> Exercise details
Give the data again in full. Keep every line the same.

── Dataset records

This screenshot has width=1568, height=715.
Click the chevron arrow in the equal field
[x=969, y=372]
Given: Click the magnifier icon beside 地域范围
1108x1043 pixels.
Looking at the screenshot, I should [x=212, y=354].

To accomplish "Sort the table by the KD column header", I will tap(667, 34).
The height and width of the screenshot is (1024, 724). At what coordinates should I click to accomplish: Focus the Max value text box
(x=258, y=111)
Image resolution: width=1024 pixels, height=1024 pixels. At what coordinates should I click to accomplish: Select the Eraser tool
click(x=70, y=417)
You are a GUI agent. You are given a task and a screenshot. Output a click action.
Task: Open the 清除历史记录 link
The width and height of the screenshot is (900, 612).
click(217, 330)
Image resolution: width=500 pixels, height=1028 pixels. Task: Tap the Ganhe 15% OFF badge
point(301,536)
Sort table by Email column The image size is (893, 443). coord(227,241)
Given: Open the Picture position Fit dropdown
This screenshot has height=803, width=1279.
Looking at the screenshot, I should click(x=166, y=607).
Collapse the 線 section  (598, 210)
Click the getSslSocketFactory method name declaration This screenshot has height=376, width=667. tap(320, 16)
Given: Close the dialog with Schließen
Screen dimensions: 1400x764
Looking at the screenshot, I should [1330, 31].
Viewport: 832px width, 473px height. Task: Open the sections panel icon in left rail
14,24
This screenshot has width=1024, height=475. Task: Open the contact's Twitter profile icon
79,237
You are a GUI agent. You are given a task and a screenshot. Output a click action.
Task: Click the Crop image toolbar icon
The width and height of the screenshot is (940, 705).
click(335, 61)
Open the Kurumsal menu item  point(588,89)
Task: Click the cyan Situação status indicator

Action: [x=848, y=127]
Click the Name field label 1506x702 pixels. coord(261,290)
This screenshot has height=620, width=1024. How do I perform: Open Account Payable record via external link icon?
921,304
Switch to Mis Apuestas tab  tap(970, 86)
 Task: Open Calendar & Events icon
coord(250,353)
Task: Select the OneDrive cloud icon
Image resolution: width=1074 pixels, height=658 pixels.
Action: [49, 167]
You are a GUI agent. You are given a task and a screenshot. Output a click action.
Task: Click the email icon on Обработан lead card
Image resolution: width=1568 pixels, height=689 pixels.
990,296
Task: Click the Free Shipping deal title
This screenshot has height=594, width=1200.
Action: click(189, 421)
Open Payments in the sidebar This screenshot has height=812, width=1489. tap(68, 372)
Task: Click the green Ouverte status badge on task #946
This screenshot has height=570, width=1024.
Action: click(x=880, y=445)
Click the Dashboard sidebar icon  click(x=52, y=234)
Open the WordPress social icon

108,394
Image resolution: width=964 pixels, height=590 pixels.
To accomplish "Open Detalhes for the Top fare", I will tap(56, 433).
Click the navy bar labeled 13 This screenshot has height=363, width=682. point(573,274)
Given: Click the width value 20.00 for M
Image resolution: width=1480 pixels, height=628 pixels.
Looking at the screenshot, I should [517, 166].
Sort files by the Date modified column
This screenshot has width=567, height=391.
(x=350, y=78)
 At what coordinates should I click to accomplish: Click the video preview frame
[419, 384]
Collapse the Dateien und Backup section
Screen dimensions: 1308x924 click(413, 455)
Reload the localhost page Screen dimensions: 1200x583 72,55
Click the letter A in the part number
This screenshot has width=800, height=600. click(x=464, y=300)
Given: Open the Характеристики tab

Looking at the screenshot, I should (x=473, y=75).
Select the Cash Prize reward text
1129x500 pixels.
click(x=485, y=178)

────

> Result
This screenshot has width=1568, height=715.
Click the chevron arrow in the equal field
[x=969, y=372]
Given: Click the magnifier icon beside 地域范围
1108x1043 pixels.
Looking at the screenshot, I should [x=212, y=354].

To accomplish "Sort the table by the KD column header", I will tap(667, 34).
The height and width of the screenshot is (1024, 724). At what coordinates should I click to accomplish: Focus the Max value text box
(x=258, y=111)
Image resolution: width=1024 pixels, height=1024 pixels. At what coordinates should I click to accomplish: Select the Eraser tool
click(x=70, y=417)
You are a GUI agent. You are given a task and a screenshot. Output a click action.
Task: Open the 清除历史记录 link
The width and height of the screenshot is (900, 612).
click(217, 330)
Image resolution: width=500 pixels, height=1028 pixels. Task: Tap the Ganhe 15% OFF badge
point(301,536)
Sort table by Email column The image size is (893, 443). coord(227,241)
Given: Open the Picture position Fit dropdown
This screenshot has height=803, width=1279.
Looking at the screenshot, I should click(x=166, y=607).
Collapse the 線 section  (598, 210)
Click the getSslSocketFactory method name declaration This screenshot has height=376, width=667. tap(320, 16)
Given: Close the dialog with Schließen
Screen dimensions: 1400x764
Looking at the screenshot, I should [1330, 31].
Viewport: 832px width, 473px height. Task: Open the sections panel icon in left rail
14,24
This screenshot has width=1024, height=475. Task: Open the contact's Twitter profile icon
79,237
You are a GUI agent. You are given a task and a screenshot. Output a click action.
Task: Click the Crop image toolbar icon
The width and height of the screenshot is (940, 705).
click(335, 61)
Open the Kurumsal menu item  point(588,89)
Task: Click the cyan Situação status indicator

Action: [x=848, y=127]
Click the Name field label 1506x702 pixels. coord(261,290)
This screenshot has height=620, width=1024. How do I perform: Open Account Payable record via external link icon?
921,304
Switch to Mis Apuestas tab  tap(970, 86)
 Task: Open Calendar & Events icon
coord(250,353)
Task: Select the OneDrive cloud icon
Image resolution: width=1074 pixels, height=658 pixels.
Action: [49, 167]
You are a GUI agent. You are given a task and a screenshot. Output a click action.
Task: Click the email icon on Обработан lead card
Image resolution: width=1568 pixels, height=689 pixels.
990,296
Task: Click the Free Shipping deal title
This screenshot has height=594, width=1200.
Action: click(189, 421)
Open Payments in the sidebar This screenshot has height=812, width=1489. tap(68, 372)
Task: Click the green Ouverte status badge on task #946
This screenshot has height=570, width=1024.
Action: click(x=880, y=445)
Click the Dashboard sidebar icon  click(x=52, y=234)
Open the WordPress social icon

108,394
Image resolution: width=964 pixels, height=590 pixels.
To accomplish "Open Detalhes for the Top fare", I will tap(56, 433).
Click the navy bar labeled 13 This screenshot has height=363, width=682. point(573,274)
Given: Click the width value 20.00 for M
Image resolution: width=1480 pixels, height=628 pixels.
Looking at the screenshot, I should [517, 166].
Sort files by the Date modified column
This screenshot has width=567, height=391.
(x=350, y=78)
 At what coordinates should I click to accomplish: Click the video preview frame
[419, 384]
Collapse the Dateien und Backup section
Screen dimensions: 1308x924 click(413, 455)
Reload the localhost page Screen dimensions: 1200x583 72,55
Click the letter A in the part number
This screenshot has width=800, height=600. click(x=464, y=300)
Given: Open the Характеристики tab

Looking at the screenshot, I should (x=473, y=75).
Select the Cash Prize reward text
1129x500 pixels.
click(x=485, y=178)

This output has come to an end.